---------- GIVEN RECORDS ----------
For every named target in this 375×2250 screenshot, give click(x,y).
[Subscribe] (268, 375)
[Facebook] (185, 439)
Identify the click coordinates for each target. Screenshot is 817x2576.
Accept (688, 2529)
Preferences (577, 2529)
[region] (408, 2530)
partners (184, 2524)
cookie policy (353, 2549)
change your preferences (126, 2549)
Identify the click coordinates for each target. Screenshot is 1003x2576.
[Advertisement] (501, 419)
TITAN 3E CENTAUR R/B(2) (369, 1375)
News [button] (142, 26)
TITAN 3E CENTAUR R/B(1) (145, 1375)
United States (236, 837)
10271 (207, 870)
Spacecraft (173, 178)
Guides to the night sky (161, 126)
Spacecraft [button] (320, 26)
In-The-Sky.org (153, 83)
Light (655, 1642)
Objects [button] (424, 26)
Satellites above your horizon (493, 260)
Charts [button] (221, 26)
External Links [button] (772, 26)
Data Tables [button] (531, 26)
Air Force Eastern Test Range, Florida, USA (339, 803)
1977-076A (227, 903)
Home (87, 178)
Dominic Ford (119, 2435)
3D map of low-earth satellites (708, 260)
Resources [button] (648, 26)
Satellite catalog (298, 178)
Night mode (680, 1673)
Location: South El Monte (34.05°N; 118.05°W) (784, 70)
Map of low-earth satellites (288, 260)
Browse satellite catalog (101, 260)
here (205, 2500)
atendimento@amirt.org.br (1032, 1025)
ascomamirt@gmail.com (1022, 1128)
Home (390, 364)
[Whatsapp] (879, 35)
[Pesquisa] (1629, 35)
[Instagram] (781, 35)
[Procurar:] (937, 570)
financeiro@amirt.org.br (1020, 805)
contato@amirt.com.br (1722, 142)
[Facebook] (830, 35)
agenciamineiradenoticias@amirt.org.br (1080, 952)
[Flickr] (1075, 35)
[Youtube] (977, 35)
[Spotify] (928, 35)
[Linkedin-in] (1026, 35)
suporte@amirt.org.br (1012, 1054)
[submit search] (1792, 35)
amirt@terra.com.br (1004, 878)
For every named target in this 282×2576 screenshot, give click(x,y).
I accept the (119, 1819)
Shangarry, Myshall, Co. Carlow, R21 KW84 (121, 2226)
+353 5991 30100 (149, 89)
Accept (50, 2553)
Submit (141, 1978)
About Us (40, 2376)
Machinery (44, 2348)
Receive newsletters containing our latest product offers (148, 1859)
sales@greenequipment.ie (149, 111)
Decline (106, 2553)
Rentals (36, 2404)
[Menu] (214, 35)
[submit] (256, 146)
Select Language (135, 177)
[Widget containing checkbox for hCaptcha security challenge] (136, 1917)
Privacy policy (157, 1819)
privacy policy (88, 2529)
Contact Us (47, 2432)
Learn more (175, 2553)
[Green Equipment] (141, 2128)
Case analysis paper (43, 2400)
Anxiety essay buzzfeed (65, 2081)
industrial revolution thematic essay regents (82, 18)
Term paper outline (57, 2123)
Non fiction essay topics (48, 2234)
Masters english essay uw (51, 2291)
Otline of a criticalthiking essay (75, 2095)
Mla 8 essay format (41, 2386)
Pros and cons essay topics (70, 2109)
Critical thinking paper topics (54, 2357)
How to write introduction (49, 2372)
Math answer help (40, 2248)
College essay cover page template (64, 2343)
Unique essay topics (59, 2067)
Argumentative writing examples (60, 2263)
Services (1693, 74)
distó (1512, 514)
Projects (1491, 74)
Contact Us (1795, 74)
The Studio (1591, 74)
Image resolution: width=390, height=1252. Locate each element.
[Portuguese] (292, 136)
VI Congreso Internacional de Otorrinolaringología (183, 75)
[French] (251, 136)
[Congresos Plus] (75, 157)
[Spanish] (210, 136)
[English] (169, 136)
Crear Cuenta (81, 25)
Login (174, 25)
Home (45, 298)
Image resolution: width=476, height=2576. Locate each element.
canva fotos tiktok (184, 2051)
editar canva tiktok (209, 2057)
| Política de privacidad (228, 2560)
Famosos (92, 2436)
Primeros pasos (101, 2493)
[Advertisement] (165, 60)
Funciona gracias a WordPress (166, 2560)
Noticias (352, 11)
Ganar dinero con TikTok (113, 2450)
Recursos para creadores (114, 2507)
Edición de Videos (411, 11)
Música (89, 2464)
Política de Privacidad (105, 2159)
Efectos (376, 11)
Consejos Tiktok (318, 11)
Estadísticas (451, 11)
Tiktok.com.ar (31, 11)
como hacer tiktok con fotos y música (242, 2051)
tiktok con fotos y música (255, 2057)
----------
* [PROBLEM DETAILS] Would you set down, word for word, the lines from the opening of the entries above through the line with "TITAN 3E CENTAUR R/B(2) (369, 1375)", both included, and no others?

* [ANSWER TO THE PROBLEM]
For every named target in this 375×2250 screenshot, give click(x,y).
[Subscribe] (268, 375)
[Facebook] (185, 439)
Identify the click coordinates for each target. Screenshot is 817x2576.
Accept (688, 2529)
Preferences (577, 2529)
[region] (408, 2530)
partners (184, 2524)
cookie policy (353, 2549)
change your preferences (126, 2549)
Identify the click coordinates for each target. Screenshot is 1003x2576.
[Advertisement] (501, 419)
TITAN 3E CENTAUR R/B(2) (369, 1375)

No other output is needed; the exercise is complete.